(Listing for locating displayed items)
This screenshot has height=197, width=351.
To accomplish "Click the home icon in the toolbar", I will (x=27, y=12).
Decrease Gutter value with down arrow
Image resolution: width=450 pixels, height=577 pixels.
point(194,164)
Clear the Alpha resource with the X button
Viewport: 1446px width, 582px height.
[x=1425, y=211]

→ **Written problem**
Express every line of the listing as a JSON list of strings, one string per line, leaving out any blank lines.

→ **Task result**
[
  "This screenshot has height=197, width=351.",
  "To accomplish \"Click the home icon in the toolbar\", I will (x=27, y=12).",
  "Decrease Gutter value with down arrow",
  "Image resolution: width=450 pixels, height=577 pixels.",
  "point(194,164)",
  "Clear the Alpha resource with the X button",
  "Viewport: 1446px width, 582px height.",
  "[x=1425, y=211]"
]